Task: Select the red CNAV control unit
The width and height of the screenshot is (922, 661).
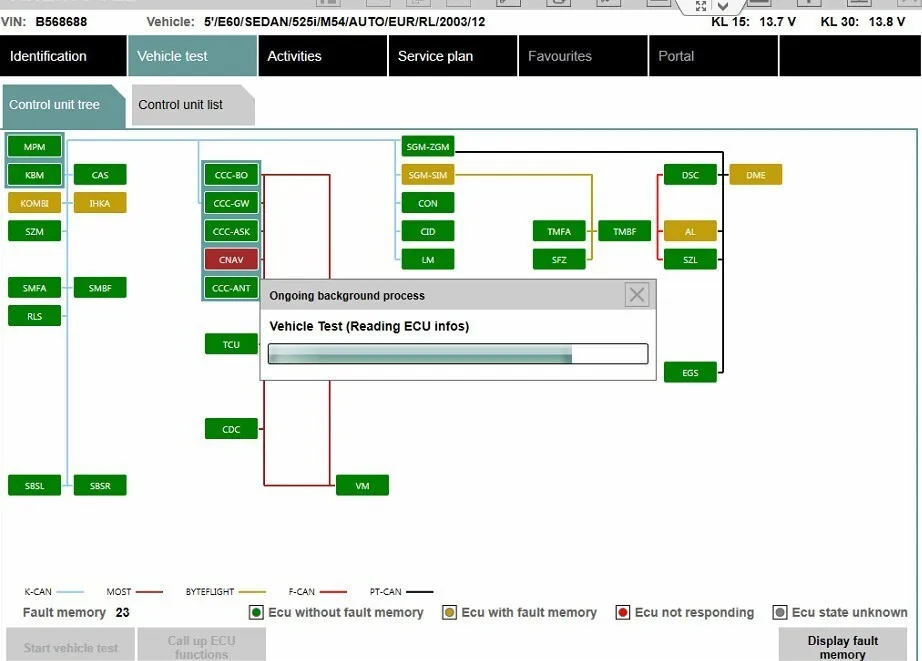Action: click(x=231, y=259)
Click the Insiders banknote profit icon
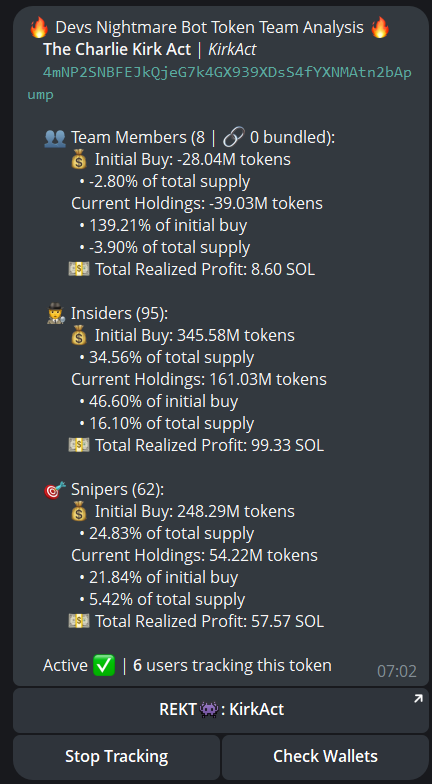The image size is (432, 784). click(79, 445)

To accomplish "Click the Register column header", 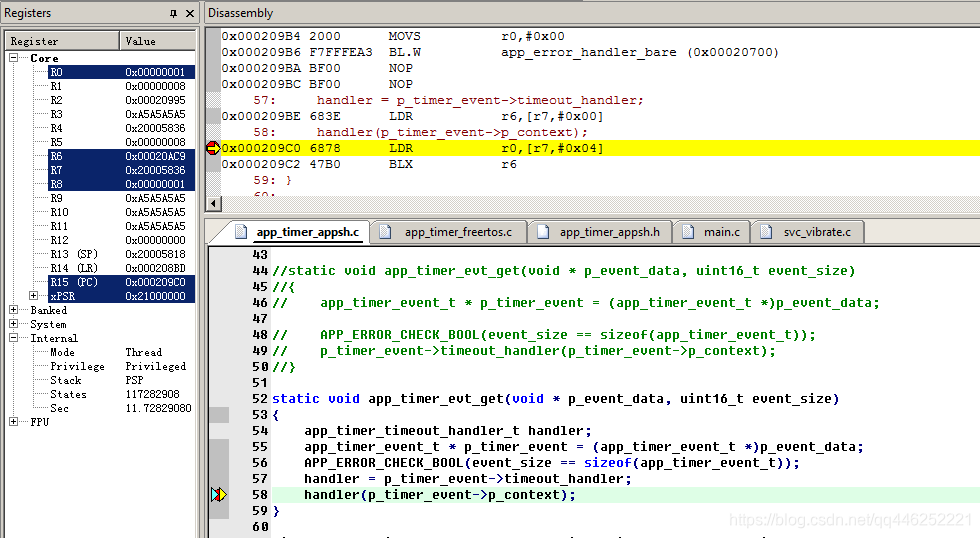I will click(62, 41).
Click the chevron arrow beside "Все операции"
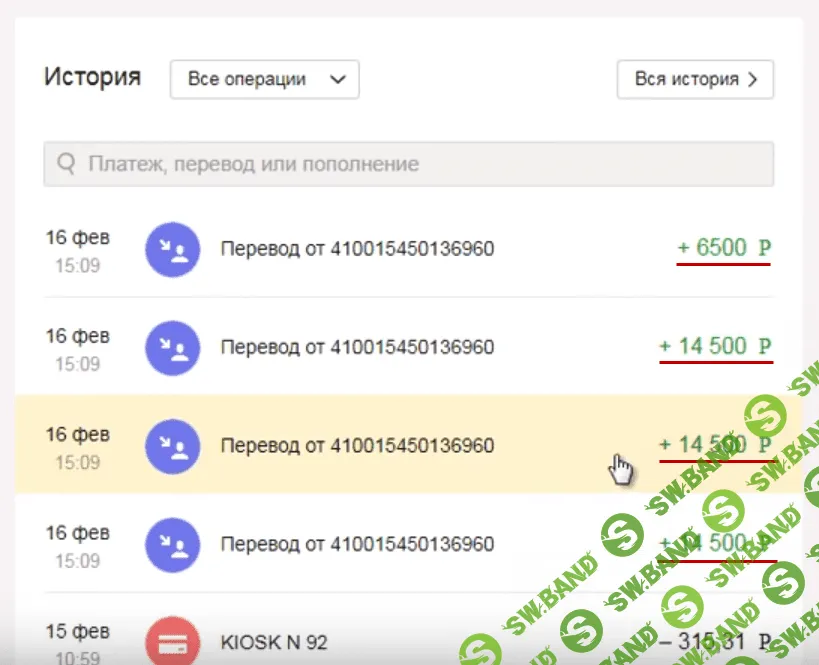Image resolution: width=819 pixels, height=665 pixels. (x=338, y=80)
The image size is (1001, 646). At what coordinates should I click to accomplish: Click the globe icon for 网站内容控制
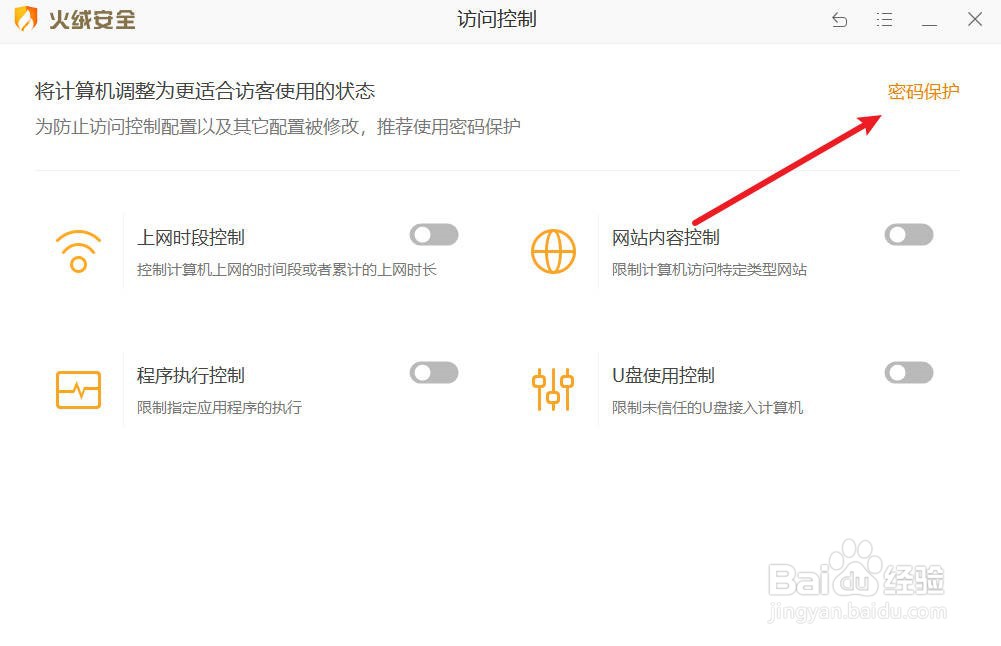553,252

□ □ □ □

• **ASSIGNED TASK**
The lines wanted are those from the one with "The image size is (1001, 646)." to the end of the entries above, repeated exactly, both ends included. Leave out the pictures.

• **FINISHED EXERCISE**
The image size is (1001, 646). At what coordinates should I click to accomplish: Click the globe icon for 网站内容控制
553,252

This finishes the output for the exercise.